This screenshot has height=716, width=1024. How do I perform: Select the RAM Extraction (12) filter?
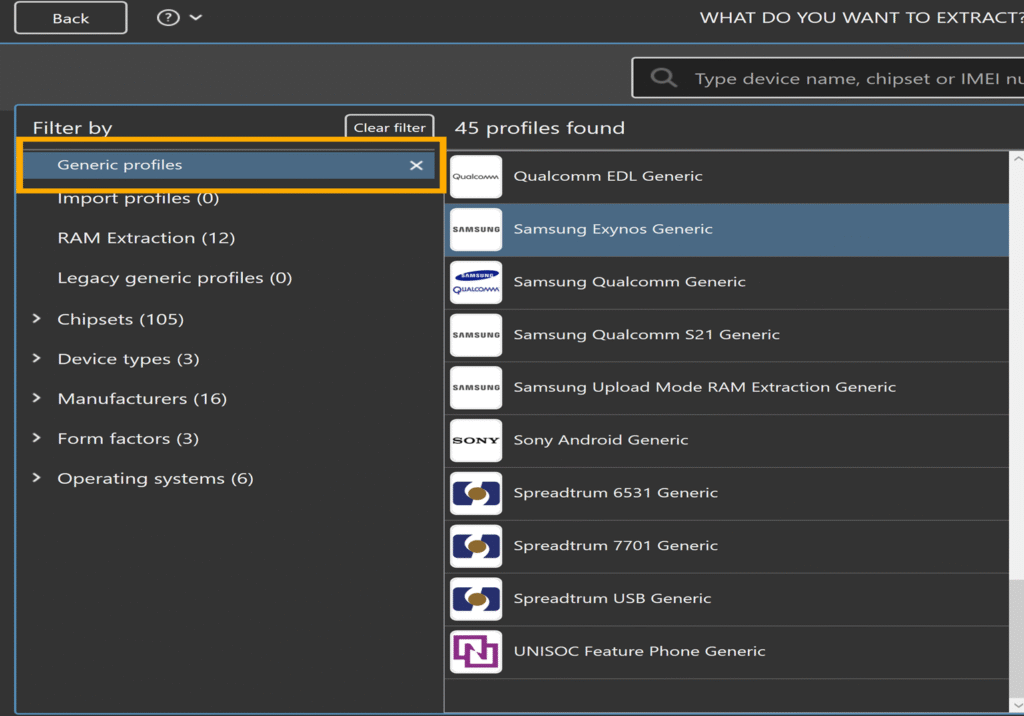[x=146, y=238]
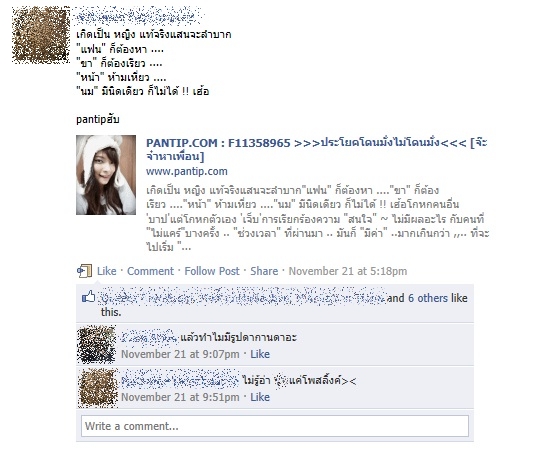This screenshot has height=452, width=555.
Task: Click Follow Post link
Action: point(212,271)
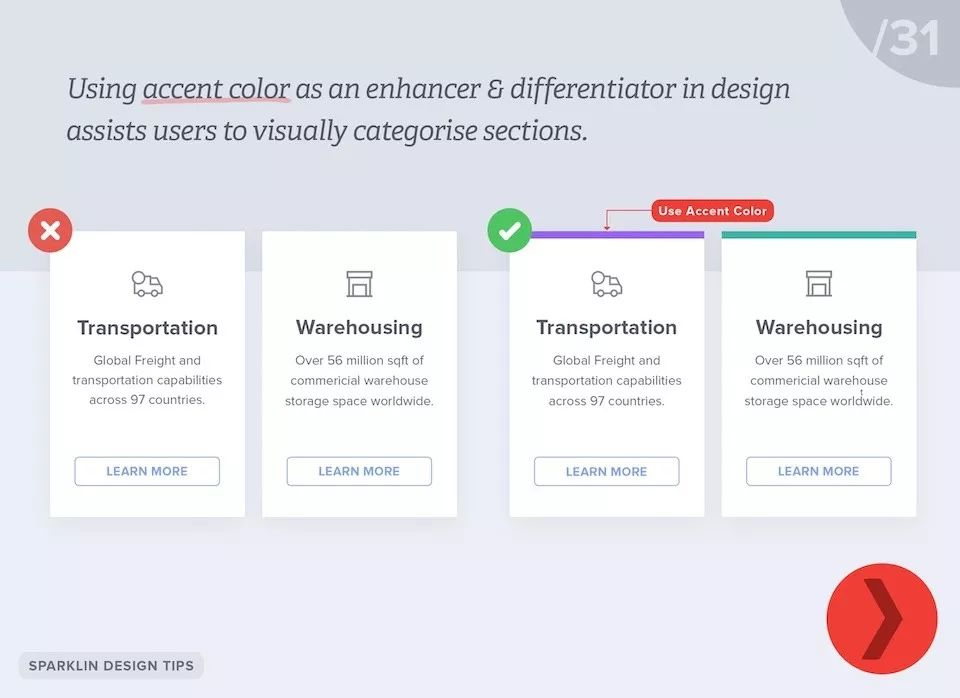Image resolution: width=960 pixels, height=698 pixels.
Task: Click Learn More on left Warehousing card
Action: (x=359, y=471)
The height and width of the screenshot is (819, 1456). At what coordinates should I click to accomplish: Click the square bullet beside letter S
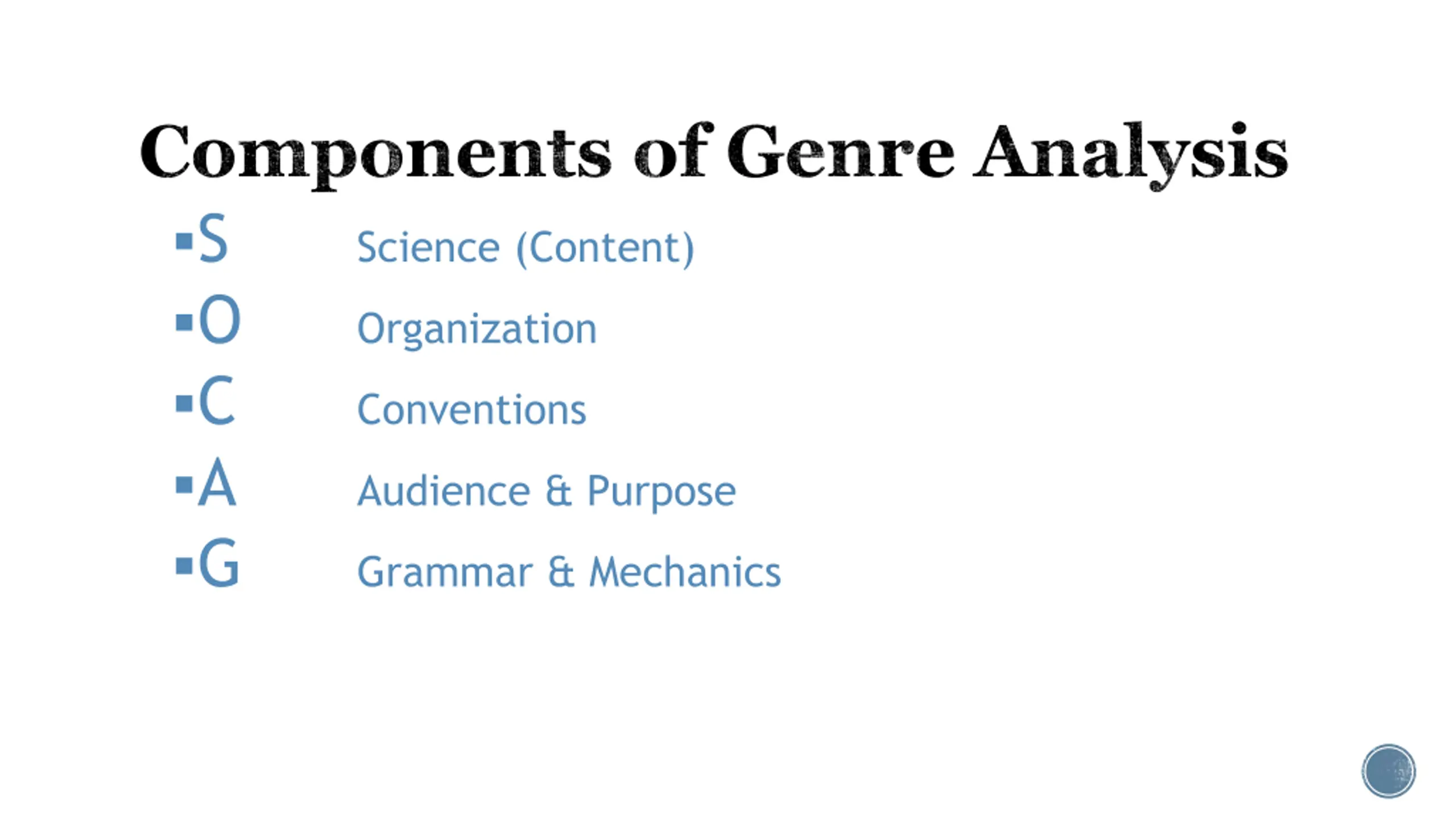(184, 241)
########
• [ASSIGNMENT]:
The reply should repeat the listing above exactly and contain no pictures.

• [RESPONSE TO THE TASK]:
This screenshot has height=716, width=1024. How do I perform: Select the RAM Extraction (12) filter?
[x=146, y=238]
This screenshot has height=452, width=555.
Task: Click Follow Post link
Action: point(212,271)
Image resolution: width=960 pixels, height=698 pixels.
Task: Click Learn More on left Warehousing card
Action: (x=359, y=471)
The height and width of the screenshot is (819, 1456). At what coordinates should I click to accomplish: Click the square bullet beside letter S
(184, 241)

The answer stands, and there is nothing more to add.